**DATA FOR THE TASK:**
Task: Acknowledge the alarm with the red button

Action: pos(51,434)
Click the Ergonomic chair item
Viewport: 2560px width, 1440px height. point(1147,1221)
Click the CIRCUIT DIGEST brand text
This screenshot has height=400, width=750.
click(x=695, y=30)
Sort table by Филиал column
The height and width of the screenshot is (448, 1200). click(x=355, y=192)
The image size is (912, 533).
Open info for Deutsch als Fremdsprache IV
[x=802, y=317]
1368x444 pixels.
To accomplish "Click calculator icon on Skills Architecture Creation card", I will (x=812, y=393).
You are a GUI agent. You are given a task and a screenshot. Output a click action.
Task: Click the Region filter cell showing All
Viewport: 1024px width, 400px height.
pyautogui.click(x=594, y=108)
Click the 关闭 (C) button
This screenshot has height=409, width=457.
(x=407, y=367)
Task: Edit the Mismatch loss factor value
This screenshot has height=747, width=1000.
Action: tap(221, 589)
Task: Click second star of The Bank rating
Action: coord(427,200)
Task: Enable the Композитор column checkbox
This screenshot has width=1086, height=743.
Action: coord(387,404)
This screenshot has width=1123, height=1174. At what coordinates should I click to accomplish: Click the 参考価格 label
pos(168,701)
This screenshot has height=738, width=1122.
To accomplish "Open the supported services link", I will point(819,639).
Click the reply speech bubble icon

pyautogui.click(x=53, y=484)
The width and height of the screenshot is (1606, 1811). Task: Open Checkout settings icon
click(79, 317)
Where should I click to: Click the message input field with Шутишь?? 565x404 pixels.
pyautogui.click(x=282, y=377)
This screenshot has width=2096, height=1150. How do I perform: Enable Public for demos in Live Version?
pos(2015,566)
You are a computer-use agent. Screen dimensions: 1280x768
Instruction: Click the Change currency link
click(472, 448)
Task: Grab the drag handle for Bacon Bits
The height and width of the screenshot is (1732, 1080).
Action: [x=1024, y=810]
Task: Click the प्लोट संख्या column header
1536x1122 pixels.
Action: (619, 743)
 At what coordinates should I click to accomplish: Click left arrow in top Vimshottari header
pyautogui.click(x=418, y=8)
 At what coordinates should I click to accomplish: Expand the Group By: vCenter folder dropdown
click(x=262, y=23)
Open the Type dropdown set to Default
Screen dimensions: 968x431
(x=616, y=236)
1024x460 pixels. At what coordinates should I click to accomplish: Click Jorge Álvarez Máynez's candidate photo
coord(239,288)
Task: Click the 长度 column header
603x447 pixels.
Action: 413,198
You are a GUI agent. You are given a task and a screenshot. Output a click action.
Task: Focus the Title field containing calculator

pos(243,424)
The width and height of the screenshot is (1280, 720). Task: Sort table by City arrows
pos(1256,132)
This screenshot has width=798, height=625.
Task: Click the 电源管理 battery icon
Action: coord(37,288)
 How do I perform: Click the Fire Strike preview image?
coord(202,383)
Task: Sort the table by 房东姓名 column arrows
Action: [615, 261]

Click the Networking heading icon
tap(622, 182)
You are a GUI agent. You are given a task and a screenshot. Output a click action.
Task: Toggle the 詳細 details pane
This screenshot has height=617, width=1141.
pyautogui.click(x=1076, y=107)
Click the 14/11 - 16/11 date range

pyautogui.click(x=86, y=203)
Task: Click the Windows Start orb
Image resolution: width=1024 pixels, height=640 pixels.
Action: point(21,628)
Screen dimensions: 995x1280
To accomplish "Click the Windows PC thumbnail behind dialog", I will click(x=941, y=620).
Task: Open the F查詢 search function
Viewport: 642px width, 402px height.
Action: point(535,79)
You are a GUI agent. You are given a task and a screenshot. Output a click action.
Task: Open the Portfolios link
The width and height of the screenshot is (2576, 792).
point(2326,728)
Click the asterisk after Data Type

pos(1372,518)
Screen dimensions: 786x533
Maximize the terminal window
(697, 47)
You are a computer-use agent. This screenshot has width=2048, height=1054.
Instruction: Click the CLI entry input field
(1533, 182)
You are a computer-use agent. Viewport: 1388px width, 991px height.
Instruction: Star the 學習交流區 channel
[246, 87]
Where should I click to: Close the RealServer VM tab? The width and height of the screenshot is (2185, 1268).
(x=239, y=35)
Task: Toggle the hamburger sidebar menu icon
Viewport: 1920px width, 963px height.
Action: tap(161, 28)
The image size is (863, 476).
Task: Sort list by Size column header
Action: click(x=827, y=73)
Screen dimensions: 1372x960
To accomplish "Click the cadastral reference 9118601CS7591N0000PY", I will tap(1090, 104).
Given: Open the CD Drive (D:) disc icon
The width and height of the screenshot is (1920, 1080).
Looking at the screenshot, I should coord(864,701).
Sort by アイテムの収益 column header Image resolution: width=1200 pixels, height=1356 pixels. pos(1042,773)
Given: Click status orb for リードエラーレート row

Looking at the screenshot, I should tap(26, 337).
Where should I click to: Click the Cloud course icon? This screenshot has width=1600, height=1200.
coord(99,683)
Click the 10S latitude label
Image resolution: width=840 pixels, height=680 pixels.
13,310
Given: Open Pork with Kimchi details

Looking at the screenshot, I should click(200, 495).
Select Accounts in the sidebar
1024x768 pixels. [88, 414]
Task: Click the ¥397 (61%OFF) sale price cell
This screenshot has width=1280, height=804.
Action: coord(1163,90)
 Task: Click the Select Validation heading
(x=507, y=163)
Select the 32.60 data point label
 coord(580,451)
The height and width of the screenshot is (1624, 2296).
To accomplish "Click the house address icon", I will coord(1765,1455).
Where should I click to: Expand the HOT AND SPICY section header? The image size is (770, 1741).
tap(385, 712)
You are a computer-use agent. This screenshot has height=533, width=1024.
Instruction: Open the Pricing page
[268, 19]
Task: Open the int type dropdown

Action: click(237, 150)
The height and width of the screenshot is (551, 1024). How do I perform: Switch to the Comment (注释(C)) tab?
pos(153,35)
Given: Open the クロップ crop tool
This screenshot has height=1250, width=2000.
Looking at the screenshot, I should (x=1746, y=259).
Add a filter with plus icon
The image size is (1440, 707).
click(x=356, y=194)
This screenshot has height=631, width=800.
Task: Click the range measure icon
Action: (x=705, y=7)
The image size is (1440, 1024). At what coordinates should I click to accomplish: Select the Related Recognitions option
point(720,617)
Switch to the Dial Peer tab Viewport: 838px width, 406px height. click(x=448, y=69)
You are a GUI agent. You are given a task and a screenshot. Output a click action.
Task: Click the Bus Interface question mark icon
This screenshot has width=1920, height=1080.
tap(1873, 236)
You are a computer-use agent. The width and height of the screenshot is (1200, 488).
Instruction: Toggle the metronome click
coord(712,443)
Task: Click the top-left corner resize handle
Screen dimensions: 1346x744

**WHAT YOU WILL DO:** Copy out the entries from the line with "Task: Edit the Mismatch loss factor value" up to and including the line with "Action: coord(387,404)", keeping every line as it appears.

**TASK OUTPUT:**
Task: Edit the Mismatch loss factor value
This screenshot has height=747, width=1000.
Action: tap(221, 589)
Task: Click second star of The Bank rating
Action: coord(427,200)
Task: Enable the Композитор column checkbox
This screenshot has width=1086, height=743.
Action: coord(387,404)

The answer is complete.